Things you can do at work:

  • If you have a fruit or snack that you don’t want, don’t throw it out. Give it away to someone who needs and is asking for help.
  • Does everyone at work have access to healthcare? Find out what your rights are to work. Fight against inequality.
  • Mentor young people. It’s a thoughtful, inspiring and a powerful way to guide someone towards a better future.
  • Women earn 10 to 30 per cent less than men for the same work. Pay inequality persists everywhere. Voice your support for equal pay for equal work.
  • 4 billion people lack access to basic sanitation services. Lend your voice to talk about the lack of toilets in many communities around the world!
  • Make sure your company uses energy efficient heating and cooling technology, and adjust the thermostat, lower in winter, higher in summer.
  • Stay informed. Read about workers in other countries and business practices. Talk to your colleagues about these issues.
  • Does your company invest in clean and resilient infrastructure? It’s the only way to keep workers safe and protect the environment.
  • Raise your voice against any type of discrimination in your office. Everyone is equal regardless of their gender, race, sexual orientation, social background and physical abilities.
  • Bike, walk or take public transport to work. Save the car trips for when you’ve got a big group.

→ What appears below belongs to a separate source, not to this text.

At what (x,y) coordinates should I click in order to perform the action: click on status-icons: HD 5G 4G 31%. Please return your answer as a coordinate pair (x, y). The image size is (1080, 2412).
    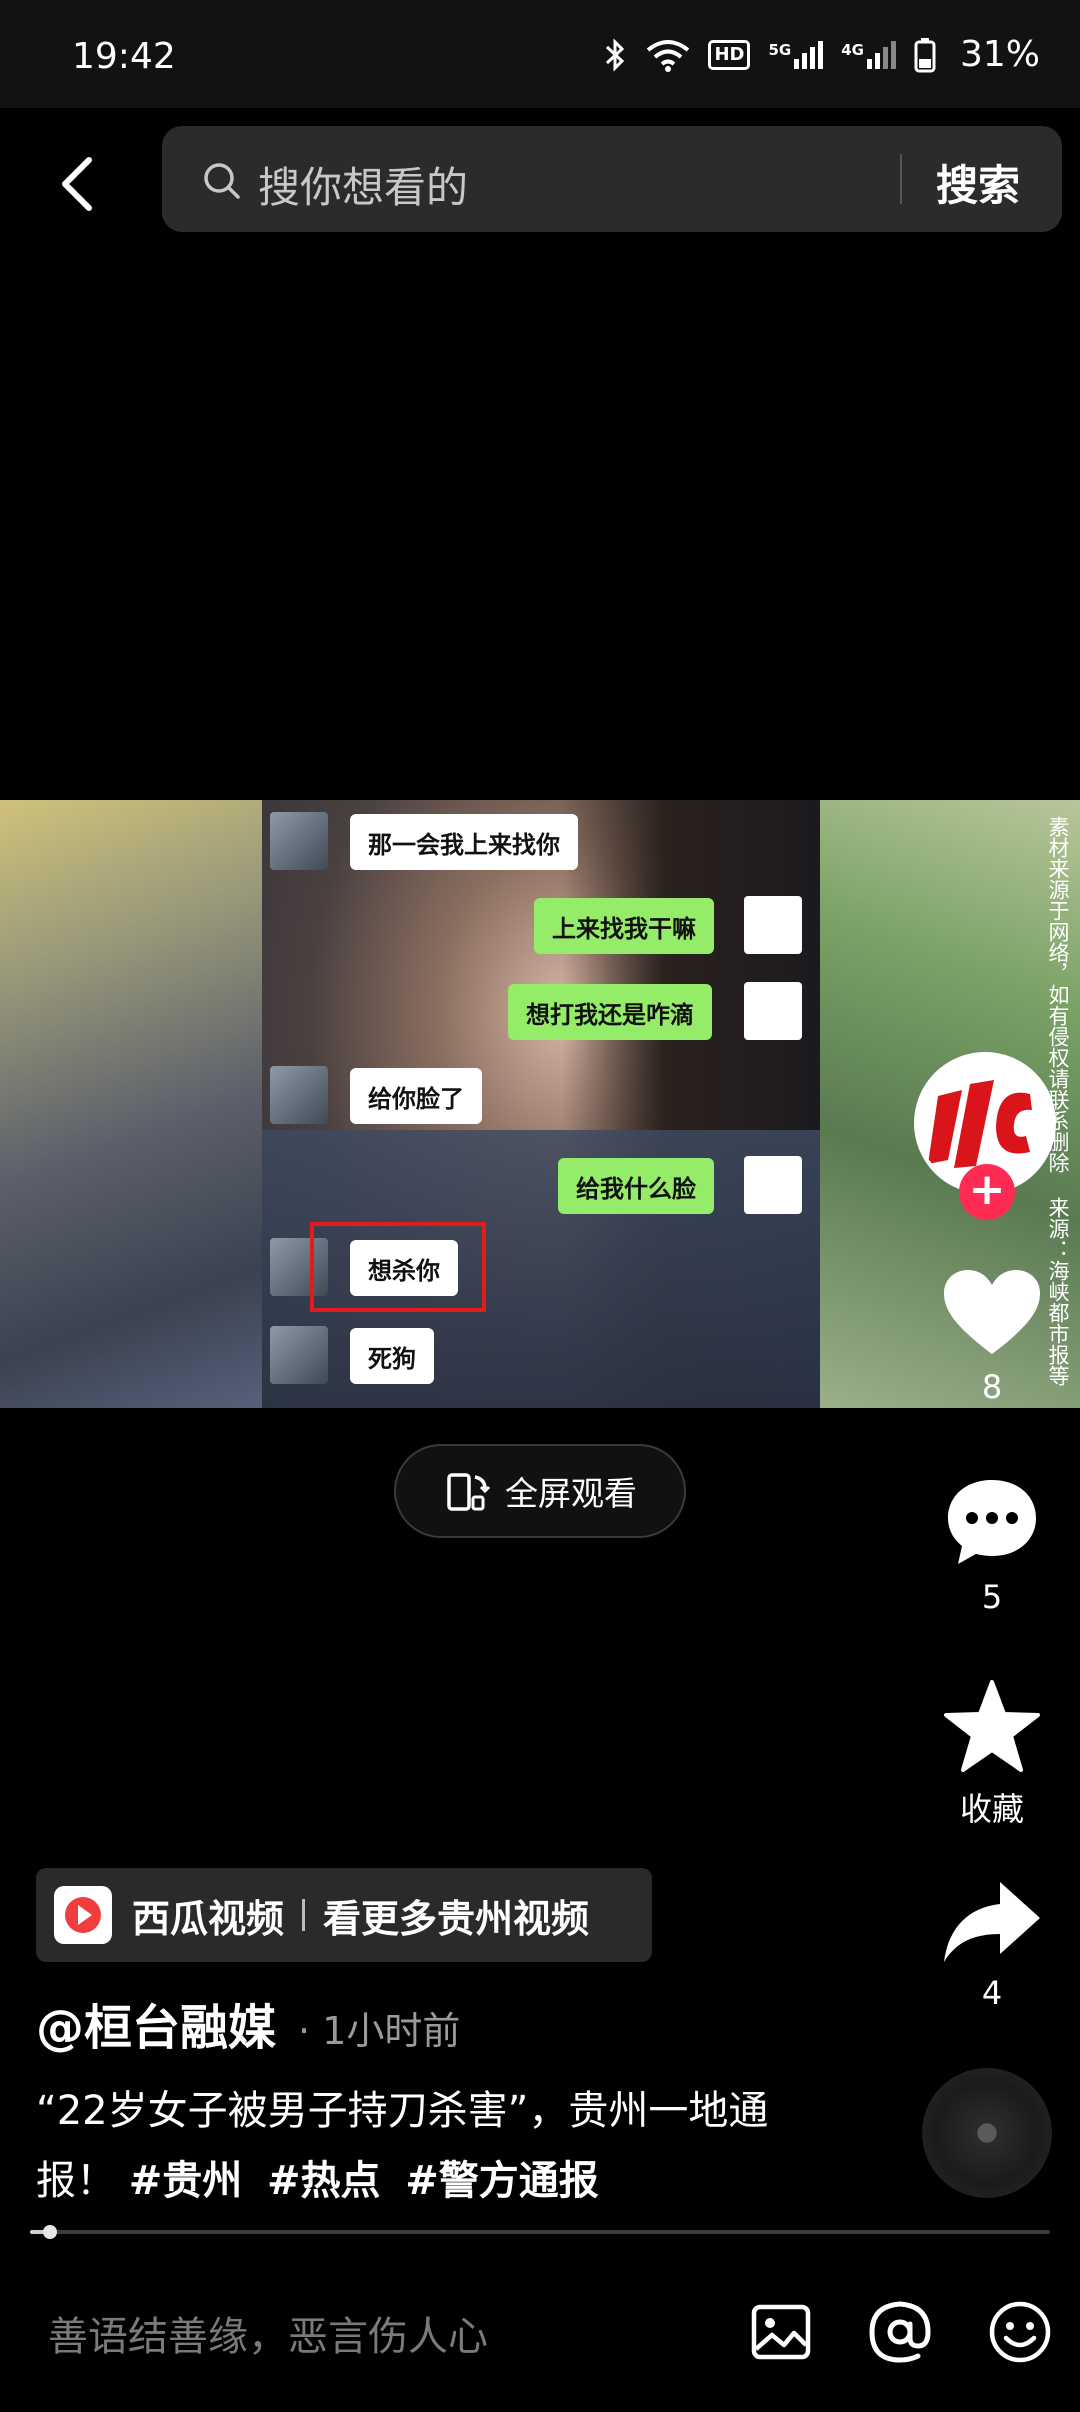
    Looking at the image, I should click on (821, 54).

  • Organize a No Impact Week at work. Learn to live more sustainably for at least a week: un.org/sustainabledevelopment/be-the-change.
  • Speak up! Ask your company and Government to engage in initiatives that will not harm people or the planet. Voice your support for Paris Agreement!
  • Much of the waste that we produce on land ends up in the oceans.
  • Examine and change everyday decisions. Can you recycle at your workplace? Is your company buying from merchants engaging in harmful ecological practices?
  • Know your rights at work. In order to access justice knowing what you are entitled to will go a long way.
  • Corporate social responsibility counts! Encourage your company to work with civil society and find ways to help local communities achieve the goals.